Edinburgh Cancer Centre, Edinburgh, Scotland

To the Editor:

We congratulate Jatoi et al¹ in completing a large, well-powered, phase III pharmaconutritional study in cancer-associated wasting (also referred to as cancer cachexia). This study highlights several points that deserve further discussion.

Although incompletely understood, cancer-associated wasting is common and debilitating. To date, efforts to mitigate it have met with limited success. Cancer-associated wasting is likely to be a multifactoral process.
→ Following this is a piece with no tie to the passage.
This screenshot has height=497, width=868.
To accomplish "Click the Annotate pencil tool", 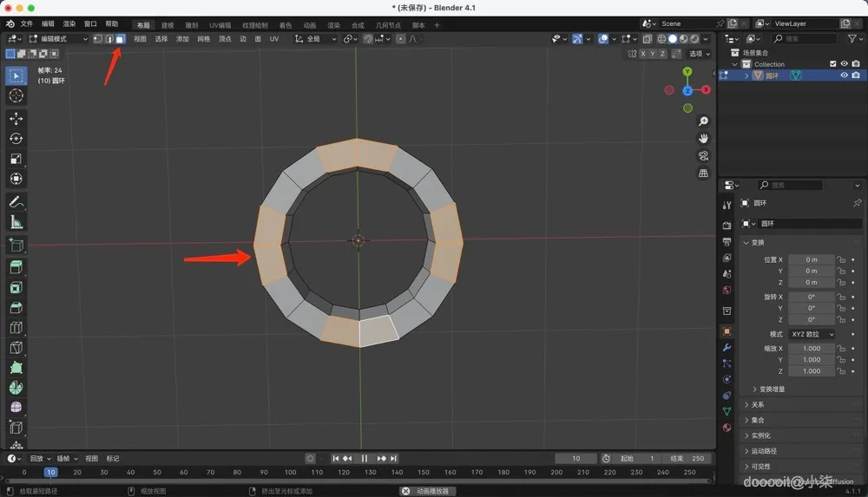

To date, this has not been reflected in the design and reporting of clinical studies. To better understand cancer-associated wasting and the effects of intervention, a consensus research definition incorporating contemporary knowledge is needed. This should attempt to characterize patients by, for example, the severity of wasting, the presence or absence of systemic inflammation, and predominant symptoms or symptom clusters. These parameters may reflect underlying differences in pathophysiology and influence the response to intervention. Such consensus in trial design should make it easier to compare and analyze wasting studies.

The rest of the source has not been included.